Direction> In the listing below, take the lines from the one with "Given: Send the" up to and including the last line and write them out again, swapping "up-arrow" for "paper-plane" and changing nothing else. Leave the pictures out of your answer.
━━━ Recorded data
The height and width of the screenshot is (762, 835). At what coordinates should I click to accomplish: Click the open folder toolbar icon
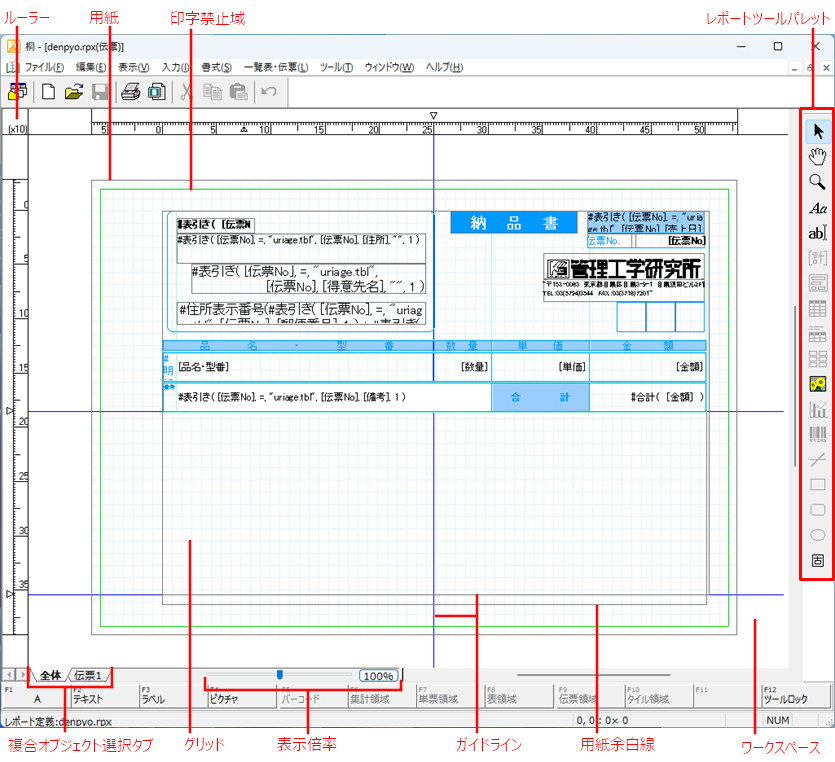pyautogui.click(x=74, y=92)
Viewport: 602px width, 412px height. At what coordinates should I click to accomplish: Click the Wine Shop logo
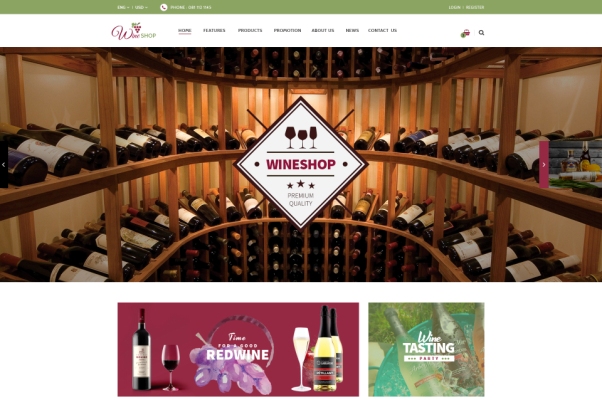click(x=134, y=31)
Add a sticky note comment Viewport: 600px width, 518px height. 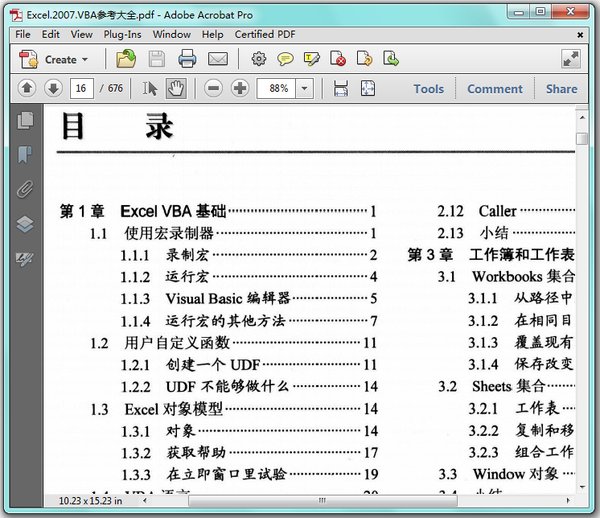click(285, 59)
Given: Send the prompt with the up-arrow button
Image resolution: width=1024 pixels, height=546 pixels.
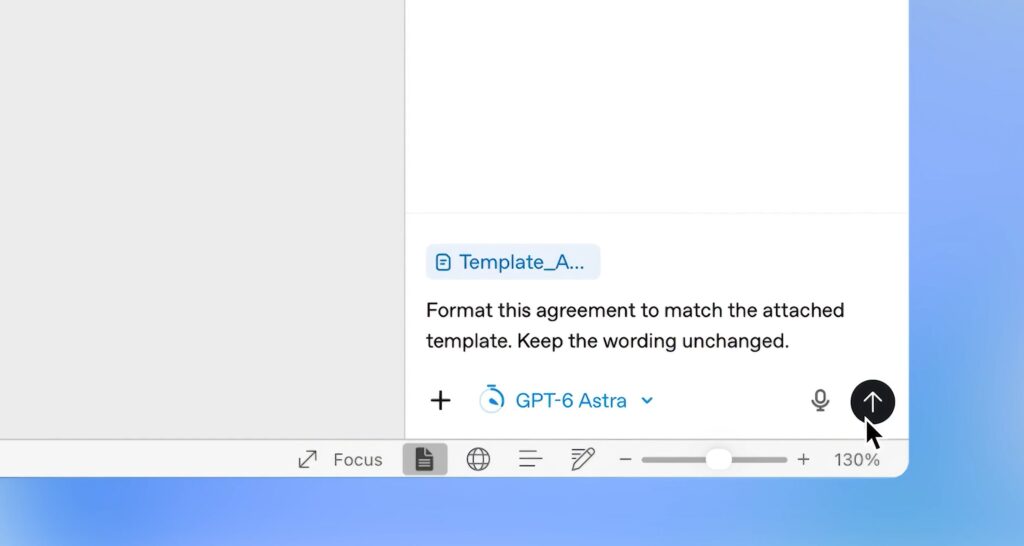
━━━━━━
Answer for the task>
Given: Send the prompt with the paper-plane button
Image resolution: width=1024 pixels, height=546 pixels.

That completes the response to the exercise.